PROBLEM DESCRIPTION ▸ Look below for the line with "Click the 新品4.7 seller average legend". Retype it and every line after it to the end, exactly, but leave out the pictures.

RECORDS SUPPLIED ▸
──────

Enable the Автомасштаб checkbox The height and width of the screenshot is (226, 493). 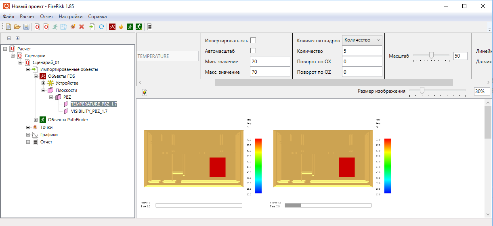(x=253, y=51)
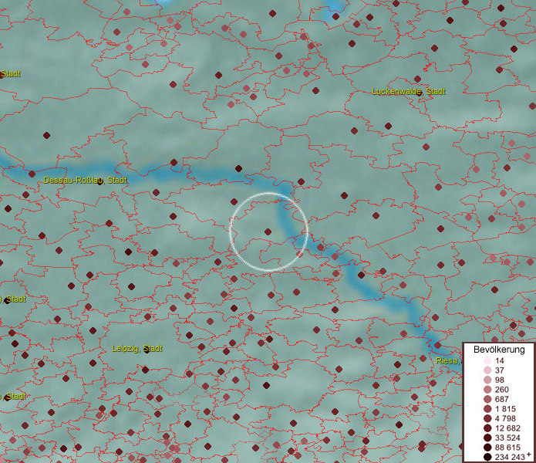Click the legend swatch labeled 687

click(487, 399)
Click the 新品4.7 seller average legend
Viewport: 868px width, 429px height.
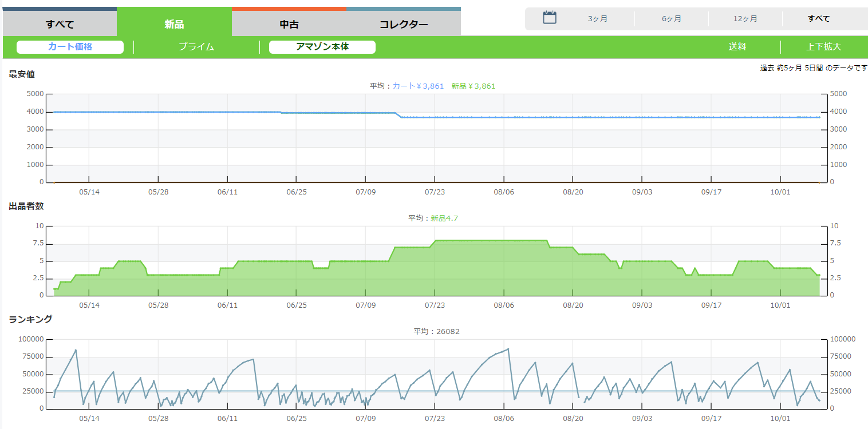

──────

OUTPUT BELOW ▸
Click the 新品4.7 seller average legend
Viewport: 868px width, 429px height.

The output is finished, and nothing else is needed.